Quinito

Personal information
- Full name: Joaquim Lucas Duro de Jesus
- Date of birth: 6 November 1948 (age 77)
- Place of birth: Setúbal, Portugal
- Height: 1.76 m (5 ft 9 in)
- Position: Midfielder

Youth career
- 1966–1967: Vitória Setúbal

Senior career*
- Years: Team / Apps / (Gls)
- 1967–1969: Académica / 8 / (0)
- 1969–1975: Belenenses / 145 / (11)
- 1975–1978: Racing Santander / 72 / (6)
- 1978–1980: Braga / 40 / (0)
- Total:  / 265 / (17)

International career
- 1970–1971: Portugal U21 / 4 / (1)

Managerial career
- 1981–1982: Braga
- 1982–1983: Rio Ave
- 1983–1985: Braga
- 1985–1986: Al-Yarmouk
- 1986–1988: Espinho
- 1988: Porto
- 1989: Marítimo
- 1989–1990: Portimonense
- 1990: União Leiria
- 1990–1991: Vitória Setúbal
- 1991–1993: Espinho
- 1994: Rio Ave
- 1994–1995: Vitória Guimarães
- 1995–1996: Vitória Setúbal
- 1996: Belenenses
- 1997: União Leiria
- 1997–1998: Vitória Guimarães
- 1999–2000: Vitória Guimarães
- 2000–2001: Estrela Amadora

= Quinito =

Portuguese footballer and coach (born 1948)

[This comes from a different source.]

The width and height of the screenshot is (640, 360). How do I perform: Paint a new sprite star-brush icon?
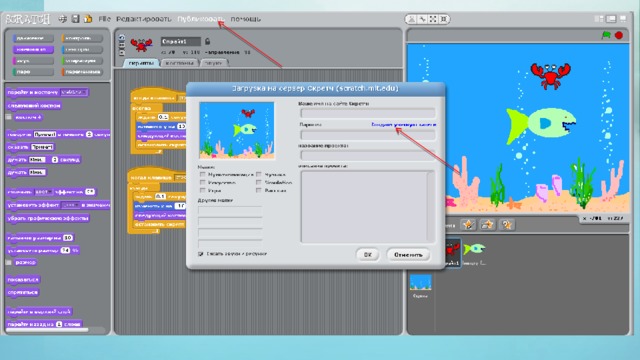tap(469, 224)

Joaquim Lucas Duro de Jesus (born 6 November 1948), known as Quinito, is a Portuguese former football midfielder and manager.

==Playing career==
Born in Setúbal, Quinito played in exactly ten Primeira Liga seasons during his professional career, making his debut in 1967–68 with Académica de Coimbra – having moved to Coimbra to study medicine at the university– but he only appeared in eight league matches over two full seasons. He also represented C.F. Os Belenenses (six years) and S.C. Braga (two), retiring in 1980 at nearly 31 with top-division totals of 193 games and 11 goals.

Between his second and fourth clubs, Quinito played with Spain's Racing de Santander, spending three seasons in La Liga. On 28 November 1976, he scored twice in a 4–3 home win against Real Betis.

==Coaching career==
One year after retiring, Quinito started coaching with his last club Braga, being dismissed after the 13th round of the 1981–82 season. Until the end of the decade he worked exclusively in his country's top flight, reaching the fourth position in 1984 with precisely the Minho side.

Quinito started the 1988–89 campaign at the helm of FC Porto. Even though the team collected no losses in the first 11 matches they only won five, and he was relieved of his duties as the northerners eventually lost the title race to S.L. Benfica. The manager also spent three seasons in the second tier, notably achieving promotion in 1996 with his first club as a player, Vitória de Setúbal.

After the ninth round of 1997–98, Quinito replaced fired Jaime Pacheco and led Vitória de Guimarães to the third position, with the subsequent qualification to the UEFA Cup. It was his second spell at the Estádio D. Afonso Henriques, following the fourth place of 1995.

Between 2008 and 2010, Quinito was an assistant coach of José Couceiro at Gaziantepspor from Turkey. Also in that decade, he worked as a director of football at Vitória Setúbal for four years.